Larkins gaped mutely at him, unable to believe what she was hearing. Her brain was racing, tripping over itself as a dozen possible replies got tangled up in each other before she could voice any of them, and she found herself struggling to hold back an urge to lunge at Evison and begin punching him. “Y-you…!” she stammered helplessly, squeezing her rifle so tightly her hands hurt. Then she realized with horror that all of the other Marines in the hall with them had gone silent and were staring at her and Evison. Whether intentionally or not, Evison had just called her out in front of all of them and thoroughly humiliated her in the process.
“What the fuck are you all looking at?!” she demanded, desperately hoping that the dim lighting was hiding her flushed complexion. “Someone got a problem with me?”

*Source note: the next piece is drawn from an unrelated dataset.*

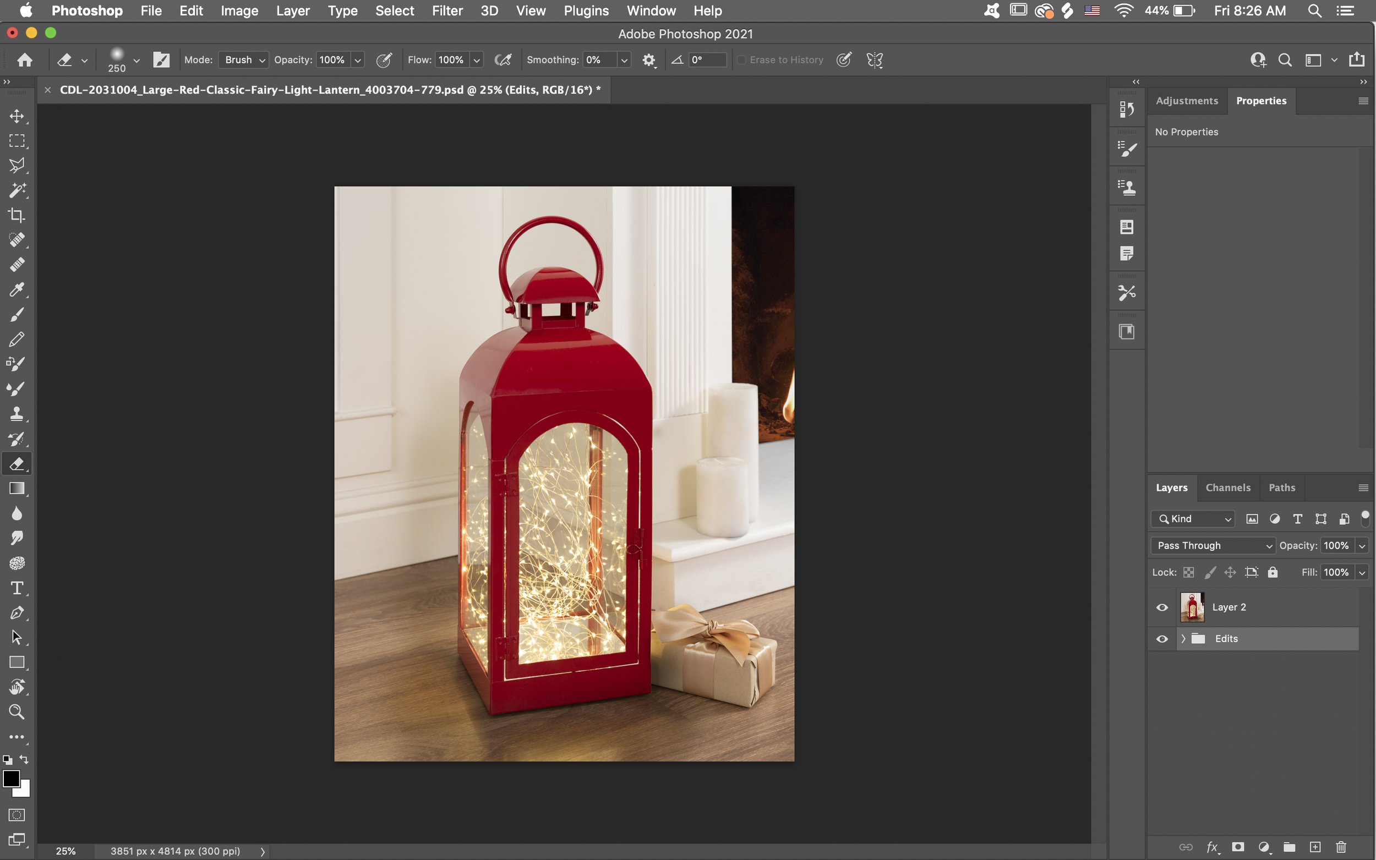Click the delete layer trash icon
This screenshot has height=860, width=1376.
[1341, 847]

There were some muttered negatives as the Marines looked away or down at the floor, and Larkins slouched sulkily to the ground, refusing to look at Evison or anyone else. He was leaving. What did that mean for her? Would she get a new training partner? How could she possibly adjust to such a massive change? What if it was someone just like Evison who didn’t know how to properly handle trainees? She couldn’t even remotely think how she was going to work with a new partner when she already had a hard enough time with Evison after years of trying to change his viewpoint.
That was a problem for later, though. For now, her main priority had to be on surviving. She had to get out and find her trainees if they needed help. That was her primary concern at this point. Everything else would have to wait.